Das Wort ‚historisch‘ wird manches Mal zu vorschnell verwendet, aber für den Gottesdienst von Lund trifft es in der Tat zu. Wer hätte vor 100, vor 50, ja selbst vor 20 Jahren davon zu träumen gewagt, dass im Jahr 2016 die römisch-katholische Kirche und der LWB gemeinsame Gastgeber für einen ökumenisch erarbeiteten Reformationsgottesdienst sein würden. Wer hätte sich vorstellen können, dass dieser dann auch noch vom Präsidenten und Generalsekretär des LWB sowie vom Papst gemeinsam geleitet werden würde. Doch am Reformationstag 2016 ist es möglich geworden: Gemeinsam haben wir heute der Reformation gedacht, für 50 Jahre gemeinsamen Dialog gedankt und in die Zukunft geblickt. Der Gottesdienst in Lund folgte dabei dem gottesdienstlichen Formular, das im Frühjahr dieses Jahres publizierte wurde und das ein sichtbarer Ausdruck und eine liturgische Umsetzung der theologischen Überlegungen des internationalen lutherisch/römisch-katholischen Dialogdokumentes ‚Vom Konflikt zur Gemeinschaft‘ ist.
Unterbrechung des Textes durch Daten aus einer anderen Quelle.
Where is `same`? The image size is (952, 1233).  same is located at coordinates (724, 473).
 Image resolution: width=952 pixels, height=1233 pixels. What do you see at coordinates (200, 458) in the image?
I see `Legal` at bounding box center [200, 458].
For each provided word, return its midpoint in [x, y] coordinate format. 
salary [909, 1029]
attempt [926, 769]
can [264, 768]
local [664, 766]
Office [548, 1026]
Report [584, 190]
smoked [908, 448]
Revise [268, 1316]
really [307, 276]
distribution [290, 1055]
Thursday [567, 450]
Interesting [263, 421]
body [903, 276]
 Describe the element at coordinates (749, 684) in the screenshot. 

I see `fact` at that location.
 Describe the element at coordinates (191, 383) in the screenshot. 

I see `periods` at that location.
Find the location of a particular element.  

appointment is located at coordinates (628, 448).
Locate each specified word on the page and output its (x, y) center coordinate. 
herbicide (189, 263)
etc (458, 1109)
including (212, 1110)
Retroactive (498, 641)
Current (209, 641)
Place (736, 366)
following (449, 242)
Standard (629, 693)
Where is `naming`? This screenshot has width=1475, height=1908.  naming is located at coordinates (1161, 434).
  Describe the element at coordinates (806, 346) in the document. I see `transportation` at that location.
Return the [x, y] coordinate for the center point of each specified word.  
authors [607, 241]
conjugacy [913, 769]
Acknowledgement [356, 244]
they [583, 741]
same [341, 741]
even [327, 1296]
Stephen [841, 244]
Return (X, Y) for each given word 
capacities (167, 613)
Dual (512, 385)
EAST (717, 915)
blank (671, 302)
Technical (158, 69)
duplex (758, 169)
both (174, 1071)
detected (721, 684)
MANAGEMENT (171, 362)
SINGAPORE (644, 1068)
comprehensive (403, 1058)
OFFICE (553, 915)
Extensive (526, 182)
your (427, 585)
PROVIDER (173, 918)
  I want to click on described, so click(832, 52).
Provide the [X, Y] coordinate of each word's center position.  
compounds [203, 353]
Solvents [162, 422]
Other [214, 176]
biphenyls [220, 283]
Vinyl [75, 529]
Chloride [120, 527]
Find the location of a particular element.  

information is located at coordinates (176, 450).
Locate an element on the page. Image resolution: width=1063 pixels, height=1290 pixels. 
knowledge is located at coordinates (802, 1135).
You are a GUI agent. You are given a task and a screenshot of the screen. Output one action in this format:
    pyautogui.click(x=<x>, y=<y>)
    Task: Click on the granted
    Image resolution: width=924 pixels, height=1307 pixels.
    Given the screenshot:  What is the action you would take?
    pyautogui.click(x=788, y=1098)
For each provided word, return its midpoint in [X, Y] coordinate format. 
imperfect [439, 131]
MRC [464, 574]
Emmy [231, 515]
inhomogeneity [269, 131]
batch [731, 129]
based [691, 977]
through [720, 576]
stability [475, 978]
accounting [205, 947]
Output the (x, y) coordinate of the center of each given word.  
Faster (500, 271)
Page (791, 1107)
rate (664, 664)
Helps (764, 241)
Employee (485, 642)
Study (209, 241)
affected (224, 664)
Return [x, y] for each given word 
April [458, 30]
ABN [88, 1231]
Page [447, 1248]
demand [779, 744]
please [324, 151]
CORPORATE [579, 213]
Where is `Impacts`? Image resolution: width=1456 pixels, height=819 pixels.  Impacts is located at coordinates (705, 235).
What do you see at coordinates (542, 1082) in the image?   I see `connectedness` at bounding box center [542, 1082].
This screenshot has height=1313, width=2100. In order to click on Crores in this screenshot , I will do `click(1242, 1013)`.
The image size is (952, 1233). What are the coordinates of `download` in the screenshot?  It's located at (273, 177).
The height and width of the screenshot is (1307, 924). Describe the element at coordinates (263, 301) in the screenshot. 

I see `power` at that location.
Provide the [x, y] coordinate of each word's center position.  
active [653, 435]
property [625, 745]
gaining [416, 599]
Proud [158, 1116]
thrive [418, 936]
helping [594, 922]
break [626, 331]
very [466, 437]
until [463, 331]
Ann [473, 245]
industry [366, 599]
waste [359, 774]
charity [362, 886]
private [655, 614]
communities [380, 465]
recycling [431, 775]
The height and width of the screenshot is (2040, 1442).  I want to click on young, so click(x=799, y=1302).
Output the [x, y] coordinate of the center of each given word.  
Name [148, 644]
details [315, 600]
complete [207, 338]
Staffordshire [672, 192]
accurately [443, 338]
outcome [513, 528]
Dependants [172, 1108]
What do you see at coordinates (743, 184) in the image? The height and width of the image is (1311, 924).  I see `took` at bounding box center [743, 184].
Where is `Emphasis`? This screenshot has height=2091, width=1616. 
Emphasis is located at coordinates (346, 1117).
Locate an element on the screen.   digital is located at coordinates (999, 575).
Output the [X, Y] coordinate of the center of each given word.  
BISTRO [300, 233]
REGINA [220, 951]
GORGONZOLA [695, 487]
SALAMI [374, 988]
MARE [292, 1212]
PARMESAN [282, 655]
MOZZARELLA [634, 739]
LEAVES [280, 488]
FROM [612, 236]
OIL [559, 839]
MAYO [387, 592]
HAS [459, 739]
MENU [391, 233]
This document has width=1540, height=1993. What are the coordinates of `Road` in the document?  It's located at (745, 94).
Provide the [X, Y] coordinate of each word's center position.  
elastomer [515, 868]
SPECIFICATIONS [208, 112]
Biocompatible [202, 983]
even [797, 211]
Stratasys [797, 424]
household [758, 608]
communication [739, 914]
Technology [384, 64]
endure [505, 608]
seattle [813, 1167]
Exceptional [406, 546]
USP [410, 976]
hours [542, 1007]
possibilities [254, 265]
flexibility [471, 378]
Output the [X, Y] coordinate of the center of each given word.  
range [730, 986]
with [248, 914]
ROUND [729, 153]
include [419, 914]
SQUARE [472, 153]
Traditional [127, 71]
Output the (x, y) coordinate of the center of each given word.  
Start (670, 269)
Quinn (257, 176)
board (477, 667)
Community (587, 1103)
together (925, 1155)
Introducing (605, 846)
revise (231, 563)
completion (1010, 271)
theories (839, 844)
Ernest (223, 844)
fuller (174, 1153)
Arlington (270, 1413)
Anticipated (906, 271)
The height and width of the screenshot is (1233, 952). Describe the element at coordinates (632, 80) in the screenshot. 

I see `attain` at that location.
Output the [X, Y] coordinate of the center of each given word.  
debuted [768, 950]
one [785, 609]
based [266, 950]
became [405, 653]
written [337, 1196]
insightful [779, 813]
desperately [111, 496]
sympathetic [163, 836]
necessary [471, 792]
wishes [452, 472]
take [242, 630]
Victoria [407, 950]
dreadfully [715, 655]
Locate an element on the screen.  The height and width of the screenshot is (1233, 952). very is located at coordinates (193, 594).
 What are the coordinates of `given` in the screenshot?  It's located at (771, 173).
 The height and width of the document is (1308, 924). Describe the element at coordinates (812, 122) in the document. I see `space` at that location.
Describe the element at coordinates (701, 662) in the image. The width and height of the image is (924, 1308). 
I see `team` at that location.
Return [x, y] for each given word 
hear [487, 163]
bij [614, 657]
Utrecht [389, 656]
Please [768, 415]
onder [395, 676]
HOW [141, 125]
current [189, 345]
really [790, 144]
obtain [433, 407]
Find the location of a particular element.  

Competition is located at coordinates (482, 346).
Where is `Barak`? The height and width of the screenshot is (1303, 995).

Der intensive und vertrauensvolle lutherisch-katholische Dialog hat diesen Weg vom Konflikt zur Gemeinschaft möglich gemacht. Besonders bedeutsam ist für mich dabei die Unterzeichnung der Gemeinsamen Erklärung zur Rechtfertigungslehre im Jahr 1999. Papst Franziskus hat in seiner Predigt zu Johannes 15 diese Frucht des gemeinsamen Dialogs gewürdigt: ‚Mit dem Grundsatz 'Allein aus Gnade' werden wir daran erinnert, dass Gott immer die Initiative ergreift und jeder menschlichen Antwort zuvorkommt, und zugleich, dass er versucht, diese Antwort auszulösen. Daher bringt die Rechtfertigungslehre das Wesen des menschlichen Daseins vor Gott zum Ausdruck‘. Und General¬sekretär Junge hat in seiner Predigt den Blick noch weiter zurück gewandt und zu Recht all jenen ‚mutigen Prophetinnen und Propheten‘ unter unseren Glaubensvorfahren gedankt, die das Zusammenwachsen in Christus durch theologische Gespräche, gemeinschaftliches Leben oder gemeinsamen Dienst an den Menschen vorbereitet haben. Statt von den anderen als Reben zu sprechen, die keine Frucht bringen und deshalb vom Weinstock entfernt werden müssen, hatten sie erkannt: ‚Wir sind Reben an demselben Weinstock. Wir sind eins in der Taufe‘, so Martin Junge. Papst Franziskus fügte in seiner für mich stärksten Passage hinzu, dass es Jesus Christus selbst sei, der uns unterstützt und uns ermutigt, die Wege zu suchen, damit die Einheit eine immer sichtbarere Wirklichkeit wird.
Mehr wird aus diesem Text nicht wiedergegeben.